§ **Instructions to follow**
Note every line in the entries that contains the string "team", and copy it.

§ **Information**
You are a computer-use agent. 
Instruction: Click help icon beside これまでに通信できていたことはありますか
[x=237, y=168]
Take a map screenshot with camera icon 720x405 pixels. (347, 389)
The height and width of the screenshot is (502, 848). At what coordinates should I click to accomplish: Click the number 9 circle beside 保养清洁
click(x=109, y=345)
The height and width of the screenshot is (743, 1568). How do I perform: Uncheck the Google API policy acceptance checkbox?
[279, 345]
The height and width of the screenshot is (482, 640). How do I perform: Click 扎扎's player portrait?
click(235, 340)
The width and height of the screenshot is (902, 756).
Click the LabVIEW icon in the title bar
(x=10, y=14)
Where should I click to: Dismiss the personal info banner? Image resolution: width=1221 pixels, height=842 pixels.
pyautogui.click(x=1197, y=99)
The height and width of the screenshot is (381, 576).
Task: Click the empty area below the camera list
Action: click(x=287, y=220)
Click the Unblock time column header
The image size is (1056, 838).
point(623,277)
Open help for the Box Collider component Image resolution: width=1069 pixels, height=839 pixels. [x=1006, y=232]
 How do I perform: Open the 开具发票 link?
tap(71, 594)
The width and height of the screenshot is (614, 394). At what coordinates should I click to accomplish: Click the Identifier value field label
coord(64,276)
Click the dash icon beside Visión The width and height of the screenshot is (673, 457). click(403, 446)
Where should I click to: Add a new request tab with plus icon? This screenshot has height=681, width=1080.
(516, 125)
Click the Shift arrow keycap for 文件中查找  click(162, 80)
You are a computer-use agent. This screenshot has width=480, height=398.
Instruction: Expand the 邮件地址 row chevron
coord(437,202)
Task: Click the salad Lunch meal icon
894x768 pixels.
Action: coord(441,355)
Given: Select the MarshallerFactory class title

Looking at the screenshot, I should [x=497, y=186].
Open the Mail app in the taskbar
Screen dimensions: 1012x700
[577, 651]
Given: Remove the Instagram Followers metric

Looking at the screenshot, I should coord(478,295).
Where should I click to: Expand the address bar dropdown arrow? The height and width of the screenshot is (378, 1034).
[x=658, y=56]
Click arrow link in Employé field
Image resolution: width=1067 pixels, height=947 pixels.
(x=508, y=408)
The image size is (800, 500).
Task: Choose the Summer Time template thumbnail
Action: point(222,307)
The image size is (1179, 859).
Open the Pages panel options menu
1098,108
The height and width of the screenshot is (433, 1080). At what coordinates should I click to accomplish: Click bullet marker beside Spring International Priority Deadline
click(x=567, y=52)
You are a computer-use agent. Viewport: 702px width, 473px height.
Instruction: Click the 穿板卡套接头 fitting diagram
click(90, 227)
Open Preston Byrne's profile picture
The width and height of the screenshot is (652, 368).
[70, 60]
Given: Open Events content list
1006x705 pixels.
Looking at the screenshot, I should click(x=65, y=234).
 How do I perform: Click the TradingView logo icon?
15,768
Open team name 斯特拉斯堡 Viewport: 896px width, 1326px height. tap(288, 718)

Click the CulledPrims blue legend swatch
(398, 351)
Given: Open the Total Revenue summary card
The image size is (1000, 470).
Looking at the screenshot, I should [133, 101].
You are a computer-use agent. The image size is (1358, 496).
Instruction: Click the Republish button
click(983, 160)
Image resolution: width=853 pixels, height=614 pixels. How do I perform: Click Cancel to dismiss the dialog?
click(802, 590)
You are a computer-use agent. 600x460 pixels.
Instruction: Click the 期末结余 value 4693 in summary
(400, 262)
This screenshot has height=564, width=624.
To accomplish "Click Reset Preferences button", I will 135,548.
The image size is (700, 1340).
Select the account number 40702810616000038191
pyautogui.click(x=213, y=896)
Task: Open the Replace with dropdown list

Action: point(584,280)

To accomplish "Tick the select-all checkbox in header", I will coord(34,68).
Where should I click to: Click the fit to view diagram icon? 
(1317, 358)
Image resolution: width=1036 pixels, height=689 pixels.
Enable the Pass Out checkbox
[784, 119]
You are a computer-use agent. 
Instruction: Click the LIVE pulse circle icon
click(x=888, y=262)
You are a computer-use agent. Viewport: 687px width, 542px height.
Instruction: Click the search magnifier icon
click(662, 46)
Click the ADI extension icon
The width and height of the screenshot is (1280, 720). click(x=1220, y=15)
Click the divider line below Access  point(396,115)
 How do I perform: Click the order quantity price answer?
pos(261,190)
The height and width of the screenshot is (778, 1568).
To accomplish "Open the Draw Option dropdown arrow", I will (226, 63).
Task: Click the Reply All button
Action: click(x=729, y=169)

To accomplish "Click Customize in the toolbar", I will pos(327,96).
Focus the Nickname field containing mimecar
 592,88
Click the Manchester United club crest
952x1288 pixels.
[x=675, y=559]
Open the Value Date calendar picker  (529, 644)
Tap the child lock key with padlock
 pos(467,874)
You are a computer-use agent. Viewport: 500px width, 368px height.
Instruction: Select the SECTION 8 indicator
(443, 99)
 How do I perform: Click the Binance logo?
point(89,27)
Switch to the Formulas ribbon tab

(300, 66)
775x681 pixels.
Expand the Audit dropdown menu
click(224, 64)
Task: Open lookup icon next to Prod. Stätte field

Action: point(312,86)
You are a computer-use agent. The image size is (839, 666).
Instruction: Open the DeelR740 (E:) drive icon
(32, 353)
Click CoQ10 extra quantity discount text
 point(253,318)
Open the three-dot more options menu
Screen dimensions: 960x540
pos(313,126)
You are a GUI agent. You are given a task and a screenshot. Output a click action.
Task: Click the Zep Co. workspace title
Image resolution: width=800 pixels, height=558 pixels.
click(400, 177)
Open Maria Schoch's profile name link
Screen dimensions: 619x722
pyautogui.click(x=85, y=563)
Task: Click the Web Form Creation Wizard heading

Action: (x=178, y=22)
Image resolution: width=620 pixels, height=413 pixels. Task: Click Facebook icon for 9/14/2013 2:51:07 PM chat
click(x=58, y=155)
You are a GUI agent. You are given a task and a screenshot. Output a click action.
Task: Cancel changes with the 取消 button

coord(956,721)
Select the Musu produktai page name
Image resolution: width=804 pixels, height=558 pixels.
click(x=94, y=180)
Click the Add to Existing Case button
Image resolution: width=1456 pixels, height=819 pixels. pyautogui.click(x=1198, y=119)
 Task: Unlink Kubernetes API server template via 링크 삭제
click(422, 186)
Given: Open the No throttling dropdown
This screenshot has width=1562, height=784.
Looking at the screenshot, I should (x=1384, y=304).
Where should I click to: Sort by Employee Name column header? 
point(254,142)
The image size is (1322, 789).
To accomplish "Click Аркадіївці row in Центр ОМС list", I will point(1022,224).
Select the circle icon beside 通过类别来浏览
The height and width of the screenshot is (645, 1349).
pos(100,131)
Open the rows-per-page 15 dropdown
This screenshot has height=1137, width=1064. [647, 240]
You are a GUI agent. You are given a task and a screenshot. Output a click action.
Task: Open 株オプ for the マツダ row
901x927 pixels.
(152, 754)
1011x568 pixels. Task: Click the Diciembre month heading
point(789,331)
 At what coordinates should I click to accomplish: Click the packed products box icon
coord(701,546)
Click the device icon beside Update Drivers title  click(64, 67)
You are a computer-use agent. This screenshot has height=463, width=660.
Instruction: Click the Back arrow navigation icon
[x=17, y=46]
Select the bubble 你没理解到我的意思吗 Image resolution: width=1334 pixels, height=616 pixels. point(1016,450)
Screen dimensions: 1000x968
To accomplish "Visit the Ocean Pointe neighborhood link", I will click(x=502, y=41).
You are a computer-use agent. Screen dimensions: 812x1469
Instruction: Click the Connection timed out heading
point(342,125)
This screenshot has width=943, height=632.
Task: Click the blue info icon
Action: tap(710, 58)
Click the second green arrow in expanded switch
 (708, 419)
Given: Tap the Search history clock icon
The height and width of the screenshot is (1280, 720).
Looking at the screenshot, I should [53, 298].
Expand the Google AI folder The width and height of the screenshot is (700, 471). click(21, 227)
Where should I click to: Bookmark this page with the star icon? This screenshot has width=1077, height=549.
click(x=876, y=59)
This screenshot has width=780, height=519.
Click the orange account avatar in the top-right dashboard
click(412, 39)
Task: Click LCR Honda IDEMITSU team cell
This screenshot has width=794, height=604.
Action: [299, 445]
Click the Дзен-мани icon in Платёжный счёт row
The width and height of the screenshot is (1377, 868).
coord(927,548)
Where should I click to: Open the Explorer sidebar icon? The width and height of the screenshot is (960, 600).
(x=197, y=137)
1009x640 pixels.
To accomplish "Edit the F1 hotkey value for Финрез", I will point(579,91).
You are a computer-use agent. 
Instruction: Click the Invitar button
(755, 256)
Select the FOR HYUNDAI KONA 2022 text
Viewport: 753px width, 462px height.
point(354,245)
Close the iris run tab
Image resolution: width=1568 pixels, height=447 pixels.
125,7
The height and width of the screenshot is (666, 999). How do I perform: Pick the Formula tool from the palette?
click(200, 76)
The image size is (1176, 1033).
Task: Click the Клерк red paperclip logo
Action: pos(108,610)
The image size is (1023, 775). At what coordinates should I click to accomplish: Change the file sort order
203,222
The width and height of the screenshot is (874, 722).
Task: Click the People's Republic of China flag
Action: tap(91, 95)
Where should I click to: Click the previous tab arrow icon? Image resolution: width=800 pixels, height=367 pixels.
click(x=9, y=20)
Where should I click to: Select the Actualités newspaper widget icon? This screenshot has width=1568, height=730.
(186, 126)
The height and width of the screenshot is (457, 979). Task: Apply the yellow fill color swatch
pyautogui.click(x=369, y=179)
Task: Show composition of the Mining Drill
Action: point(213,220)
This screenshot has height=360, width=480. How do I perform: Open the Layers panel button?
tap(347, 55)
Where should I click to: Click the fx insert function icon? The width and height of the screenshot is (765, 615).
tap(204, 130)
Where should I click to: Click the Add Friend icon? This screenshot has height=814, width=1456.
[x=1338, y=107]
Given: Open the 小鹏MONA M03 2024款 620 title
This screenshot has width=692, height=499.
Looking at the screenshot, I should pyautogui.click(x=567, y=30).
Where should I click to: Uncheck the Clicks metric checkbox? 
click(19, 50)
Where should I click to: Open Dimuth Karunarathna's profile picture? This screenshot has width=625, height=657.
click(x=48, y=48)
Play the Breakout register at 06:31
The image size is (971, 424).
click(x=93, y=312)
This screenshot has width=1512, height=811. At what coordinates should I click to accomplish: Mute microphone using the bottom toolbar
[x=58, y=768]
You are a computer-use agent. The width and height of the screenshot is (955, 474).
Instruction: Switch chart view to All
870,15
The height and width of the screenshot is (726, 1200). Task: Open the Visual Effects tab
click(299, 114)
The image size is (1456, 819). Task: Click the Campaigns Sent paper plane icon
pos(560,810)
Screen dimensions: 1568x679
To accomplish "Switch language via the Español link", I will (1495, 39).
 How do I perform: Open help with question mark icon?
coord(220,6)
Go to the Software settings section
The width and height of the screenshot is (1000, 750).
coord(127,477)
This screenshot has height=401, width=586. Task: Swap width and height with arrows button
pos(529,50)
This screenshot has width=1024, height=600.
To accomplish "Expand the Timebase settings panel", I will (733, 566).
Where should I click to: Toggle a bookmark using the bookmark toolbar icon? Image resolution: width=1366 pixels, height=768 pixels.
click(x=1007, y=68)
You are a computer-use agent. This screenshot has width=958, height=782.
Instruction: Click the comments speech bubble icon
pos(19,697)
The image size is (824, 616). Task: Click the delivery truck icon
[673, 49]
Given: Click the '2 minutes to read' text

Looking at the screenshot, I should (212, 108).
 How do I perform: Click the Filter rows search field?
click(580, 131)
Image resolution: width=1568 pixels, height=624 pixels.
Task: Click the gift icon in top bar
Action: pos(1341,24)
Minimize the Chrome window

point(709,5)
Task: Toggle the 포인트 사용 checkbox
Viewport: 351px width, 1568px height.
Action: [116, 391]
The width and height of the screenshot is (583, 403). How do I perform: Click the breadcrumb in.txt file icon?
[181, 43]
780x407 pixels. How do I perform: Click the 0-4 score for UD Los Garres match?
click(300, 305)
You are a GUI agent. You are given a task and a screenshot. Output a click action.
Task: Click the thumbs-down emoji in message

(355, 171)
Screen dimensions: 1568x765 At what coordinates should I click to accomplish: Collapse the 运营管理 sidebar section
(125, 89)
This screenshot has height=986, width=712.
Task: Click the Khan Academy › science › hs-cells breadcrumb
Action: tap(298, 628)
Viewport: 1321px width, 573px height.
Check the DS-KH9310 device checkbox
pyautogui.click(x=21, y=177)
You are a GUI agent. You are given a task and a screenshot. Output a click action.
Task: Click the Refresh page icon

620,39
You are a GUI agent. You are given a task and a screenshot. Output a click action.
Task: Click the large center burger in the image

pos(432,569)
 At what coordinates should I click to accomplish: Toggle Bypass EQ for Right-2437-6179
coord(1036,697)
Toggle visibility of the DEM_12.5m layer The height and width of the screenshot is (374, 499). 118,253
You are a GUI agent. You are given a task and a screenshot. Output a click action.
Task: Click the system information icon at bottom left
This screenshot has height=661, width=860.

§ **Problem solution**
Open team name 斯特拉斯堡 Viewport: 896px width, 1326px height. tap(288, 718)
Task: Click LCR Honda IDEMITSU team cell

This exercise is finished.